DOCUMENT SECTION:
#####

Sadly, the link doesn't work anymore - a great pity as the video was very informative.
LJ


----------



## SpratMan (Jun 1, 2016)

GregV said:


> I have seen a video of exactly that.
> Hanging rails are constructed under the ceiling so to minimize mice chances.
> The storage is cool enough do discourage moths; there is enough cool air movements to have no moth issues.
> Frames are loosely positioned on those rails.
> ...


This is how I do it. I hang them on rails in my barn, 12 feet off the ground... Kindof a pain to get to but no moths. Have had a little trouble with mice. I'll put some traps up there this winter. Blenty of airflow, light and cold during the winter. The only down-side is that it does tend to attract a few bees into the barn since it is pretty close to my bee yard.


----------



## jaybees (Jun 7, 2010)

Here is another way!
www.youtube.com/watch?v=i8QSMvtEa28
Sorry., I didn't see the top bar heading.


----------



## JWPalmer (May 1, 2017)

#####

DATA ROWS:
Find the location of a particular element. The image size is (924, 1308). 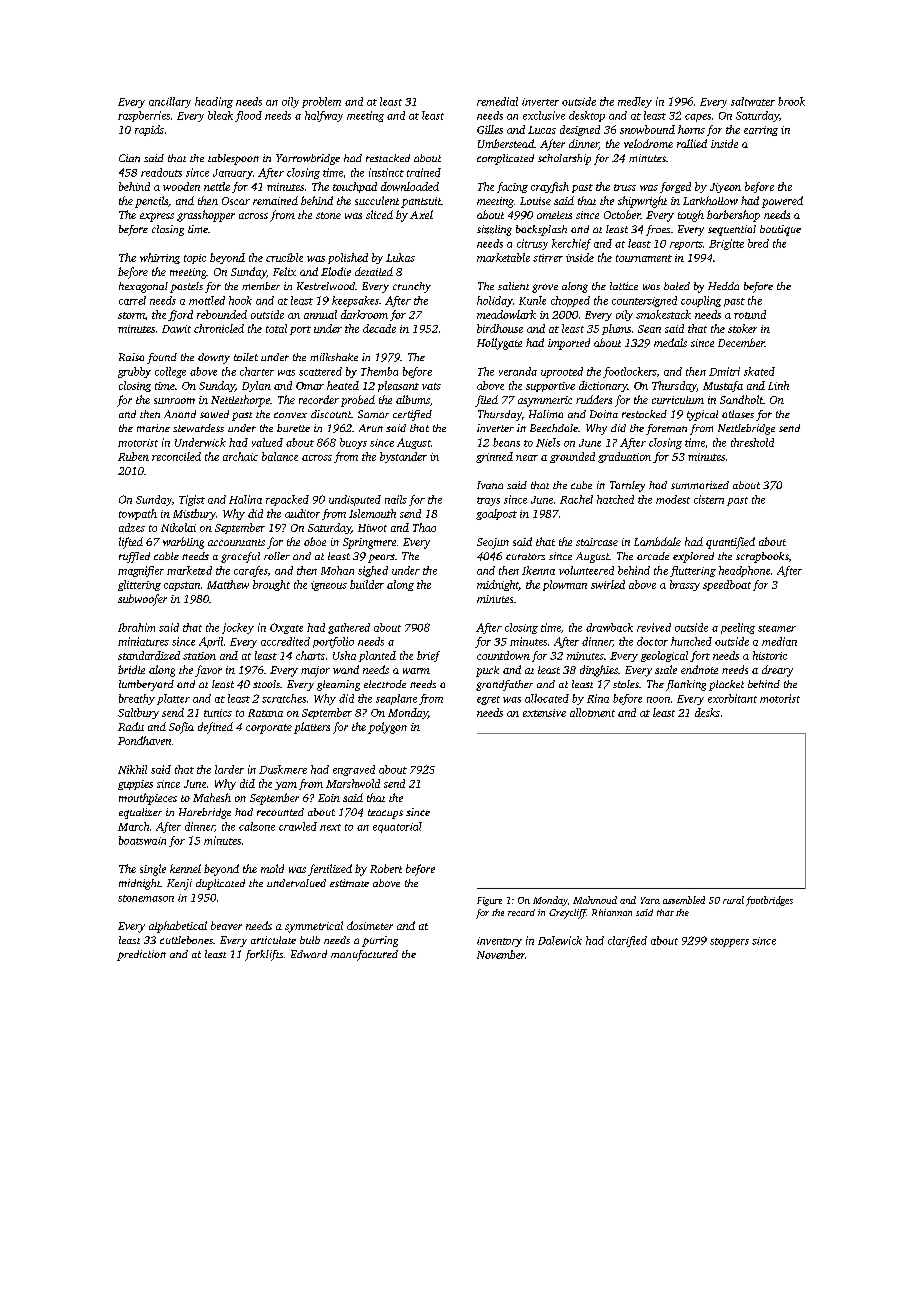

sliced is located at coordinates (379, 214).
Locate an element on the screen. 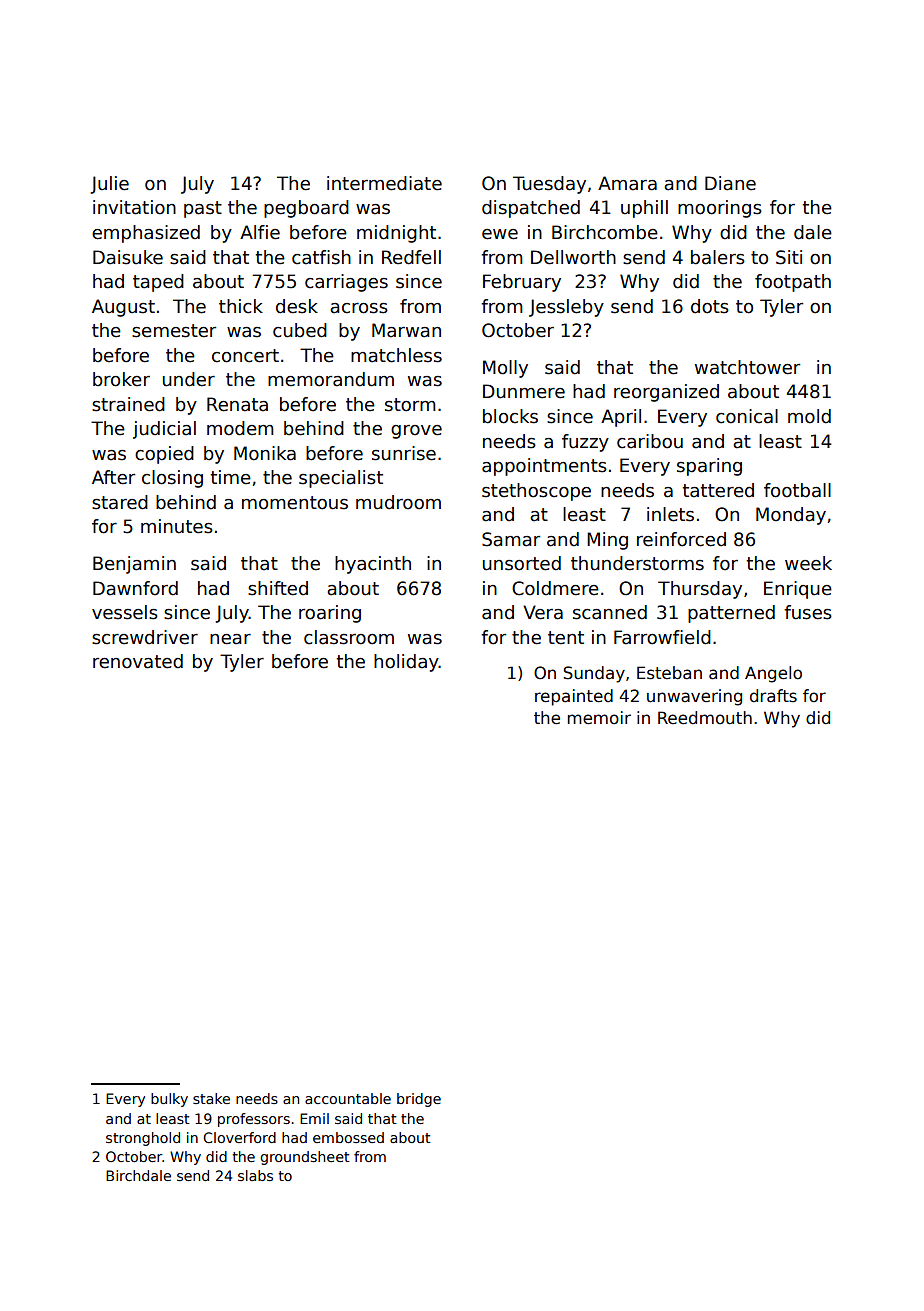  Julie is located at coordinates (110, 185).
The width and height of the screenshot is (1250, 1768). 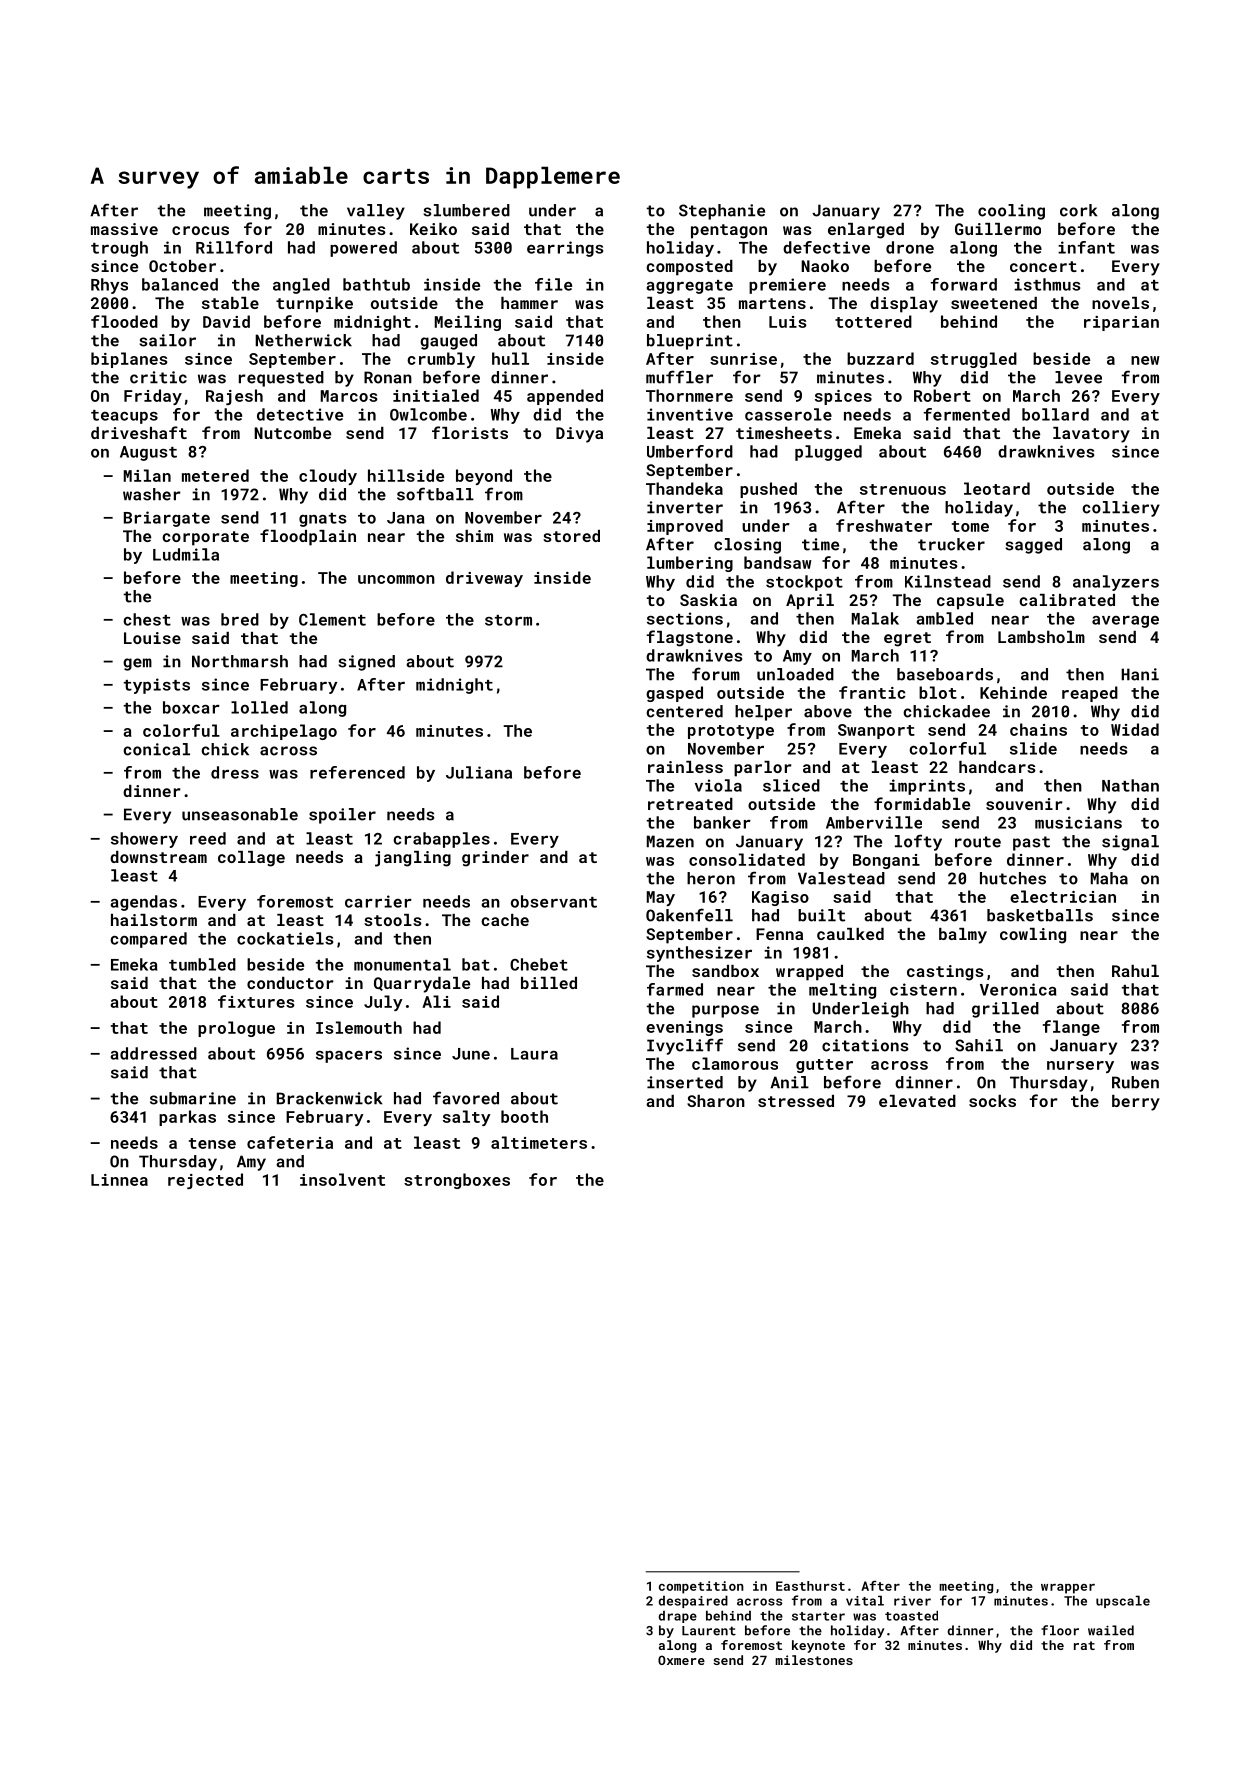 What do you see at coordinates (791, 785) in the screenshot?
I see `sliced` at bounding box center [791, 785].
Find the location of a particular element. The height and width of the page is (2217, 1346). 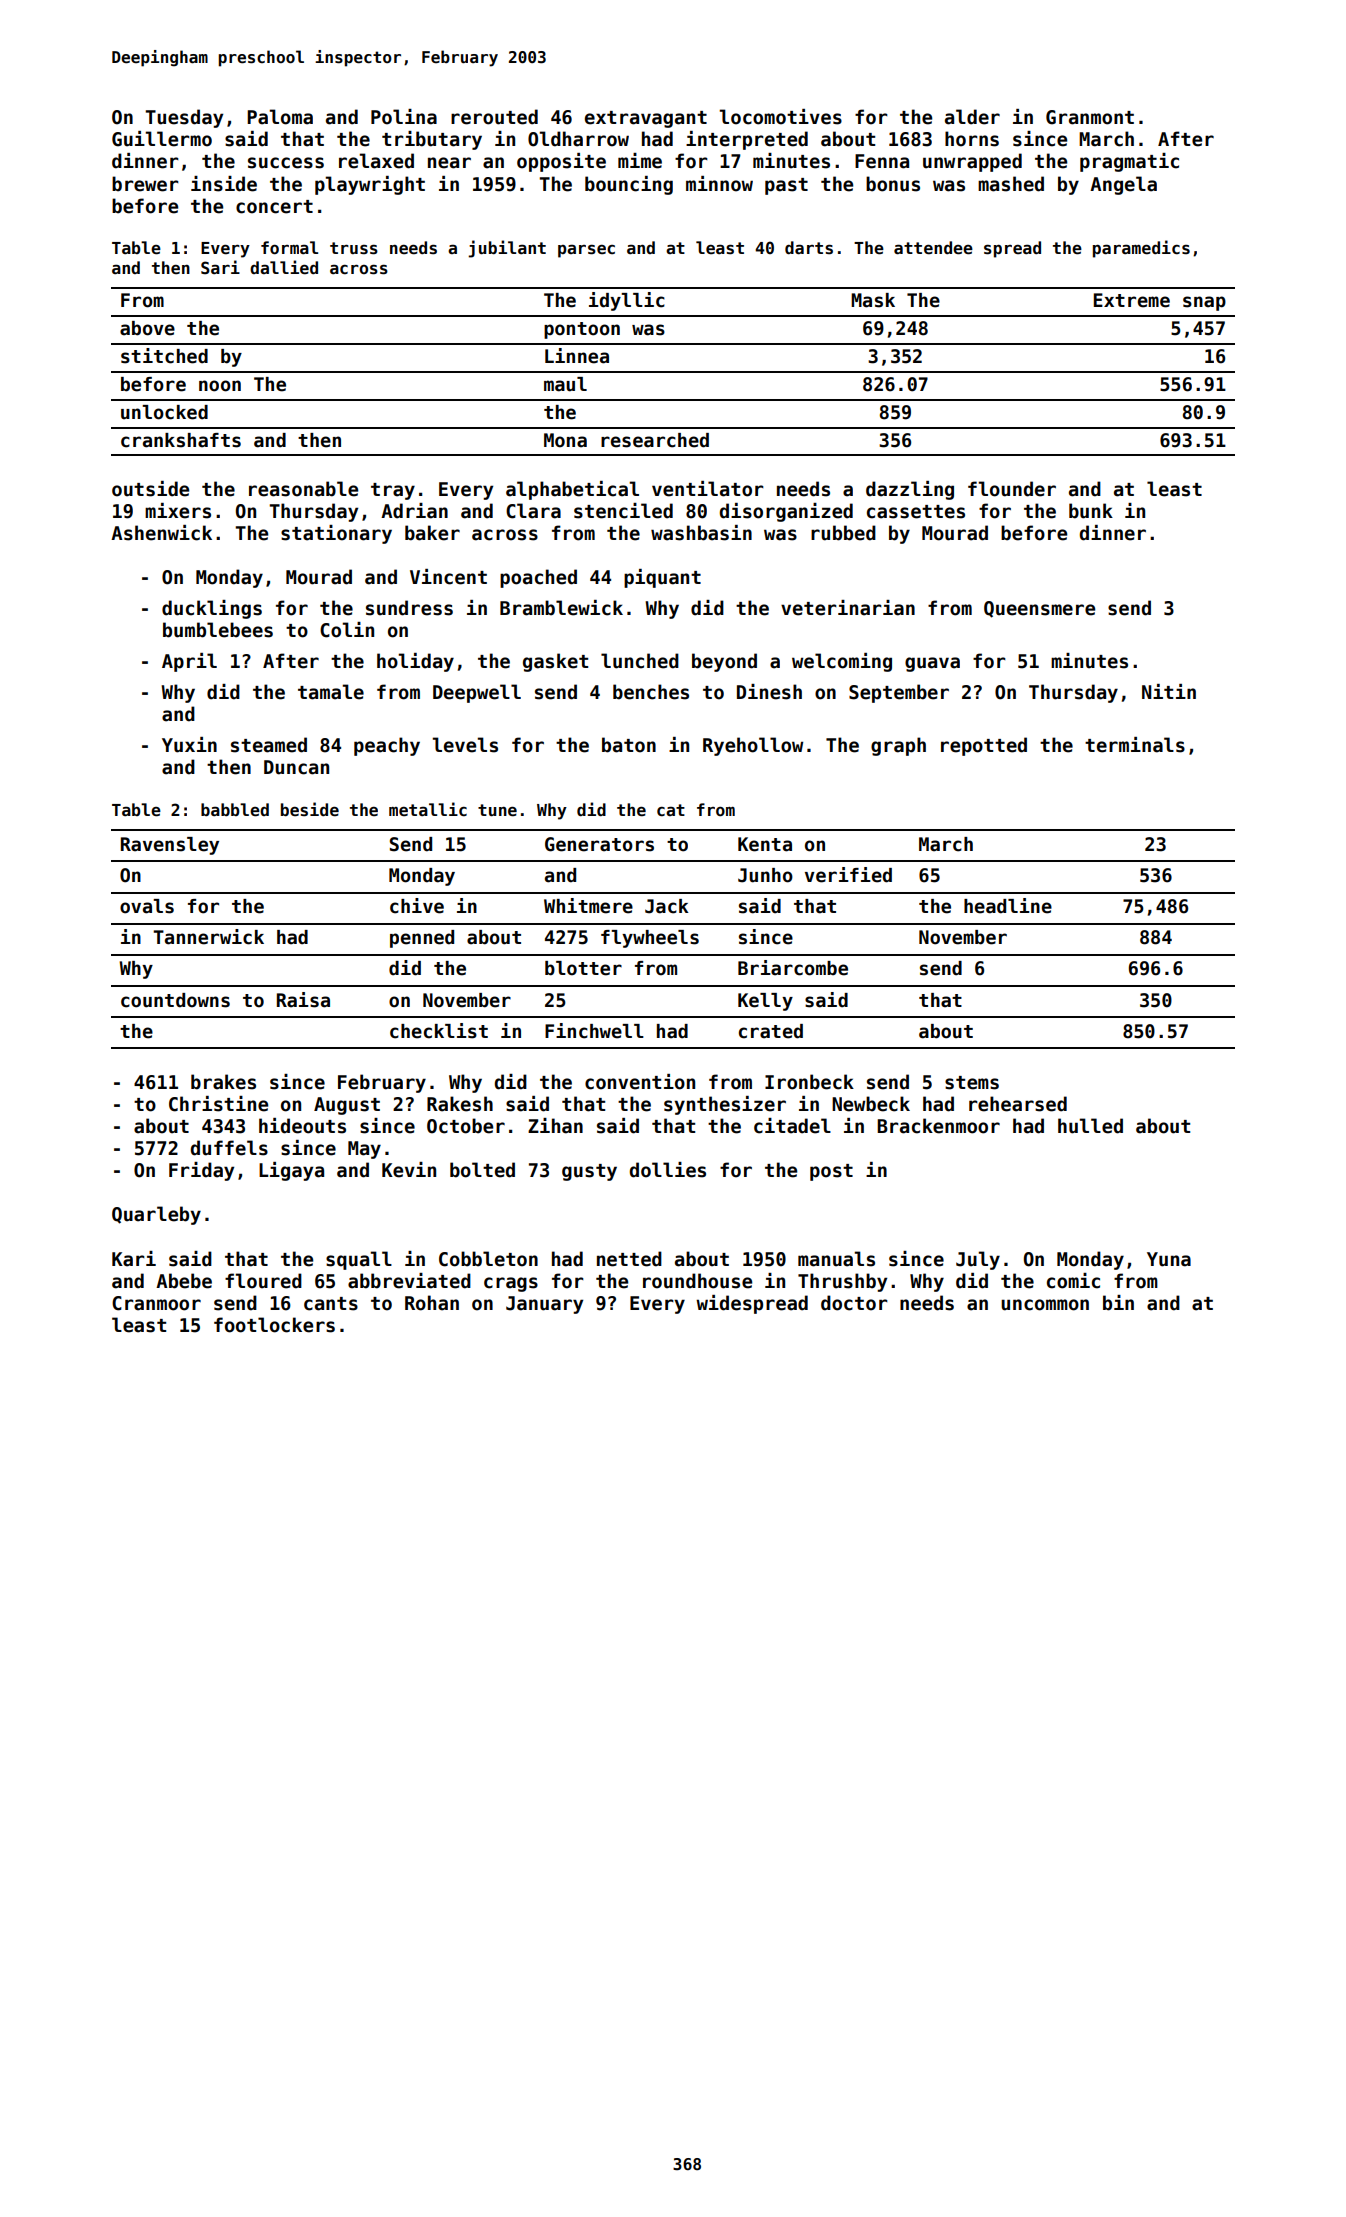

#####

EXERCISE TASK 1: List every username that appears as a post heading in the forum thread about hanging frames on rails, and give the date shown beside each.
EXERCISE TASK 2:
Answer these questions about the forum thread on hanging frames on rails:
(a) In the quoted post by GregV, where are the hanging rails constructed?
(b) How far off the ground does SpratMan hang them in the barn?
(c) What does jaybees apologize for not having seen?

WRITTEN REPLY 1:
SpratMan (Jun 1, 2016)
jaybees (Jun 7, 2010)
JWPalmer (May 1, 2017)

WRITTEN REPLY 2:
(a) Under the ceiling.
(b) 12 feet.
(c) The top bar heading.